Collection entries:
---
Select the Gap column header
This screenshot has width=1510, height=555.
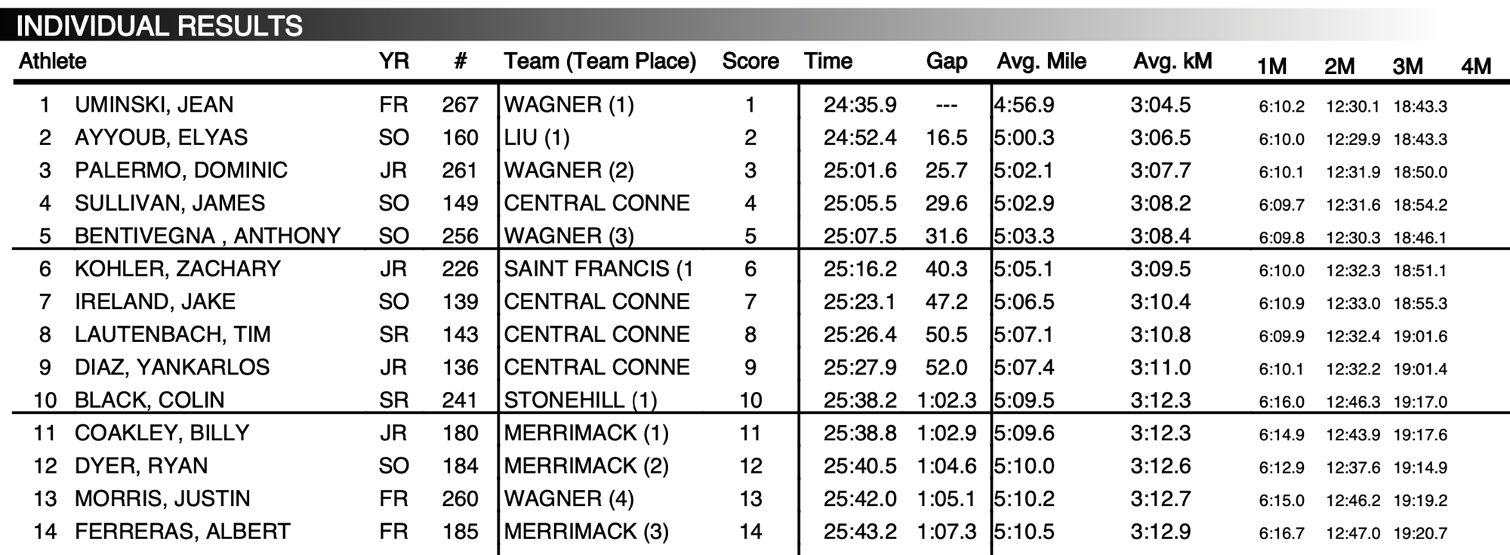coord(947,62)
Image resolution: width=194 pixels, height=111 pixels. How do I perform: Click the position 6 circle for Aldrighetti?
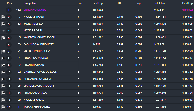pyautogui.click(x=9, y=45)
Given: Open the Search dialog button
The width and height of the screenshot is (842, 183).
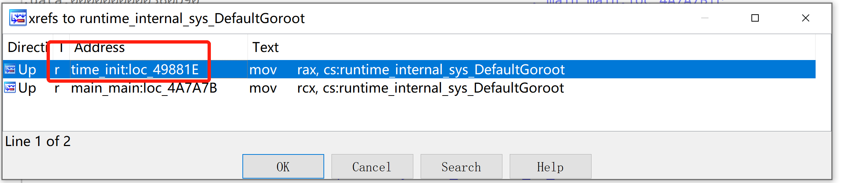Looking at the screenshot, I should click(461, 167).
---
* Your instructions:
So that the copy stays exact, reproduce each record word for word and leave its images out.

* Your response:
Select the Gap column header
This screenshot has width=1510, height=555.
coord(947,62)
Image resolution: width=194 pixels, height=111 pixels. How do I perform: Click the position 6 circle for Aldrighetti?
pyautogui.click(x=9, y=45)
Given: Open the Search dialog button
The width and height of the screenshot is (842, 183).
Looking at the screenshot, I should click(461, 167).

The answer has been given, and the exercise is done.